Peer-to-Peer lending is a way of lending your money direct to people who need loans, cutting out the banks and money lenders in between. It is a technology dependent investment product and is one of the most interesting developments for smaller inventors in recent years.
The aim is not just to lend you money to someone who needs a loan – that would be pretty risky, because if the loan defaults, your money is gone. The technology behind peer-to-Peer lending is what makes it really interesting.

There are two general types of Peer-to-Peer loans:
One where the lender is matched up with someone needing a loan, or chooses the lender themselves from a list. Avoid these types of Peer-to-Peer loans, you cannot mitigate the financial risks lending money this way.

The second type is far more interesting. These use auto-investing technology to spread your money across many different loans. This means only £10 – £20 of your money is invested in each loan, (you don’t want all your eggs in one basket) so the actual loan is an aggregate of money from many investors.

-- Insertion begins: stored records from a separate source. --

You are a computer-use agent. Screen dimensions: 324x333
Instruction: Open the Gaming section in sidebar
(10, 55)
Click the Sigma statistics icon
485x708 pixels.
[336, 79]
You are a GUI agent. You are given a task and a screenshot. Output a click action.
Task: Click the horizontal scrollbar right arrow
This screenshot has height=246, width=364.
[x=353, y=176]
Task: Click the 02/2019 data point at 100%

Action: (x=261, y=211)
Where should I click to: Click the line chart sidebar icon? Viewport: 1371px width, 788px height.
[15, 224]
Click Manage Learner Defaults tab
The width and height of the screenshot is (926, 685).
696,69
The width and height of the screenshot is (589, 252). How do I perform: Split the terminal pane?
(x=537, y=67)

The other great thing about an autor-investor, is whenever interest or loan parts are repaid, the auto-investor makes sure that money is immediately invested in new loans. There is nothing worse than investment money sitting round uninvested.
Now, as is the way with loans, some default – this is a fact of life. When this happens, you may lose all or part of your money invested in that loan (most Peer-to-peer platforms use debt collectors to pursue defaulters through the courts). It is the job of the Peer-to-Peer platform to manage credit ratings and credit checks, and control to whom your money is lent. This ensures defaults are kept to a minimum – this is why you pay them a percentage of your profits. But even if you lose all your money in that loan, you have only lost £10 – £20 of your investment, and the profit from all the other loans should still provide you with a reasonable rate of return.
Essentially, a Peer-to-Peer to platform is acting just like any other bank, making money from loans. The difference, is you can open a Peer-to-Peer account with as little as £100, meaning even small investors can get in on the act and make money directly from lending. To do this with a traditional bank, you would need hundreds of thousands, which is why only the rich and well off have traditionally made money this way.
Interest rates from Peer-to-Peer loans, after fees and defaults, range from 3% to 12% depending on who you lend to, what level of access to your money you require, whether you invest in personal or business loans, what type of loans are being lent (personal, business, property, bridging etc) and what risk categories you select.
Granted, you will not get rich overnight with Peer-to-Peer loans, but as part of a smaller investor’s financial strategy, they are a solid way to earn more than a typical savings account.